**REQUIRED ACTION:** Please write out the records exactly.

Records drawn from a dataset
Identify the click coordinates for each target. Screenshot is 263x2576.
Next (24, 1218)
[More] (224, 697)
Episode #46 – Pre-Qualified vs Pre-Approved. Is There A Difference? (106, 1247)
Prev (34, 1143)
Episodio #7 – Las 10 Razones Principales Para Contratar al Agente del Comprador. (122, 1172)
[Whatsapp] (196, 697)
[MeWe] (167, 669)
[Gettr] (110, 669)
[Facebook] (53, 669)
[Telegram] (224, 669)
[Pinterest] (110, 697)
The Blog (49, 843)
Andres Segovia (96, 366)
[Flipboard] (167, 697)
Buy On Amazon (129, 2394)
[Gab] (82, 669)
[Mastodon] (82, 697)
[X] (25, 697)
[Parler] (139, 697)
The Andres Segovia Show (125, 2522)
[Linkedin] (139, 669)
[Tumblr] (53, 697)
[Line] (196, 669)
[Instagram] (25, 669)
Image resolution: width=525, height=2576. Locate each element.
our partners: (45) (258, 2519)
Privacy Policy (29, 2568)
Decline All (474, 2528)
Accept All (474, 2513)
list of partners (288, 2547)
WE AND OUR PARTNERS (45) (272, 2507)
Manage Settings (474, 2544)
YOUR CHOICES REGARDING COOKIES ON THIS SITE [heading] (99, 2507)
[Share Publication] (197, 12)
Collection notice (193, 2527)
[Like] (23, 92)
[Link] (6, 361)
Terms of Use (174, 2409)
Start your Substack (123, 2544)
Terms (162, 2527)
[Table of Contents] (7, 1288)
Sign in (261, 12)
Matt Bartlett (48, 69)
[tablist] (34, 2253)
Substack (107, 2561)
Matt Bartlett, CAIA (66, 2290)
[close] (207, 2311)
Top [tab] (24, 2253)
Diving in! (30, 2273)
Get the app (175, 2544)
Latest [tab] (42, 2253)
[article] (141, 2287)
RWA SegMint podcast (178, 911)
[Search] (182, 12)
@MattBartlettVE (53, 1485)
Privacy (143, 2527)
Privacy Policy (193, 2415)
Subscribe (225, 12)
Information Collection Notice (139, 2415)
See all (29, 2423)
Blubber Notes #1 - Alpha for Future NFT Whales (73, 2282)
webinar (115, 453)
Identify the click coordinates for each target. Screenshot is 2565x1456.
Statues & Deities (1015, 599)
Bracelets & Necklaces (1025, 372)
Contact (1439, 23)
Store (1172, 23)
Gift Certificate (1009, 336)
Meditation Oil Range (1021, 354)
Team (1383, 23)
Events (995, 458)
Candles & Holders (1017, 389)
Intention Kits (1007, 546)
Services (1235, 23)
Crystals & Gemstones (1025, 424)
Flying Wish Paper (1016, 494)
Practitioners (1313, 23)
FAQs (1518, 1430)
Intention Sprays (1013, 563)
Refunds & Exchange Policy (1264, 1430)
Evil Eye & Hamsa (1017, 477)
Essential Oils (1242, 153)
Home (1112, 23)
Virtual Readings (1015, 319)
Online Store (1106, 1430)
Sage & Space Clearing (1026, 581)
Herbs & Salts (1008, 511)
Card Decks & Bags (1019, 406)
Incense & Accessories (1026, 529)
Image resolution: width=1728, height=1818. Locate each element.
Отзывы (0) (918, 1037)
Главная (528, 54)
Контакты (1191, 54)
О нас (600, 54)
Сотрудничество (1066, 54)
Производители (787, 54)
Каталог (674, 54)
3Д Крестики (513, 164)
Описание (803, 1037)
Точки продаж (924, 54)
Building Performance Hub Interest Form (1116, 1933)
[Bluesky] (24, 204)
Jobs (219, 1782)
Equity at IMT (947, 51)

**TASK SOLUTION:**
Identify the click coordinates for each target. Screenshot is 263x2576.
Next (24, 1218)
[More] (224, 697)
Episode #46 – Pre-Qualified vs Pre-Approved. Is There A Difference? (106, 1247)
Prev (34, 1143)
Episodio #7 – Las 10 Razones Principales Para Contratar al Agente del Comprador. (122, 1172)
[Whatsapp] (196, 697)
[MeWe] (167, 669)
[Gettr] (110, 669)
[Facebook] (53, 669)
[Telegram] (224, 669)
[Pinterest] (110, 697)
The Blog (49, 843)
Andres Segovia (96, 366)
[Flipboard] (167, 697)
Buy On Amazon (129, 2394)
[Gab] (82, 669)
[Mastodon] (82, 697)
[X] (25, 697)
[Parler] (139, 697)
The Andres Segovia Show (125, 2522)
[Linkedin] (139, 669)
[Tumblr] (53, 697)
[Line] (196, 669)
[Instagram] (25, 669)
Image resolution: width=525, height=2576. Locate each element.
our partners: (45) (258, 2519)
Privacy Policy (29, 2568)
Decline All (474, 2528)
Accept All (474, 2513)
list of partners (288, 2547)
WE AND OUR PARTNERS (45) (272, 2507)
Manage Settings (474, 2544)
YOUR CHOICES REGARDING COOKIES ON THIS SITE [heading] (99, 2507)
[Share Publication] (197, 12)
Collection notice (193, 2527)
[Like] (23, 92)
[Link] (6, 361)
Terms of Use (174, 2409)
Start your Substack (123, 2544)
Terms (162, 2527)
[Table of Contents] (7, 1288)
Sign in (261, 12)
Matt Bartlett (48, 69)
[tablist] (34, 2253)
Substack (107, 2561)
Matt Bartlett, CAIA (66, 2290)
[close] (207, 2311)
Top [tab] (24, 2253)
Diving in! (30, 2273)
Get the app (175, 2544)
Latest [tab] (42, 2253)
[article] (141, 2287)
RWA SegMint podcast (178, 911)
[Search] (182, 12)
@MattBartlettVE (53, 1485)
Privacy (143, 2527)
Privacy Policy (193, 2415)
Subscribe (225, 12)
Information Collection Notice (139, 2415)
See all (29, 2423)
Blubber Notes #1 - Alpha for Future NFT Whales (73, 2282)
webinar (115, 453)
Identify the click coordinates for each target. Screenshot is 2565x1456.
Statues & Deities (1015, 599)
Bracelets & Necklaces (1025, 372)
Contact (1439, 23)
Store (1172, 23)
Gift Certificate (1009, 336)
Meditation Oil Range (1021, 354)
Team (1383, 23)
Events (995, 458)
Candles & Holders (1017, 389)
Intention Kits (1007, 546)
Services (1235, 23)
Crystals & Gemstones (1025, 424)
Flying Wish Paper (1016, 494)
Practitioners (1313, 23)
FAQs (1518, 1430)
Intention Sprays (1013, 563)
Refunds & Exchange Policy (1264, 1430)
Evil Eye & Hamsa (1017, 477)
Essential Oils (1242, 153)
Home (1112, 23)
Virtual Readings (1015, 319)
Online Store (1106, 1430)
Sage & Space Clearing (1026, 581)
Herbs & Salts (1008, 511)
Card Decks & Bags (1019, 406)
Incense & Accessories (1026, 529)
Image resolution: width=1728, height=1818. Locate each element.
Отзывы (0) (918, 1037)
Главная (528, 54)
Контакты (1191, 54)
О нас (600, 54)
Сотрудничество (1066, 54)
Производители (787, 54)
Каталог (674, 54)
3Д Крестики (513, 164)
Описание (803, 1037)
Точки продаж (924, 54)
Building Performance Hub Interest Form (1116, 1933)
[Bluesky] (24, 204)
Jobs (219, 1782)
Equity at IMT (947, 51)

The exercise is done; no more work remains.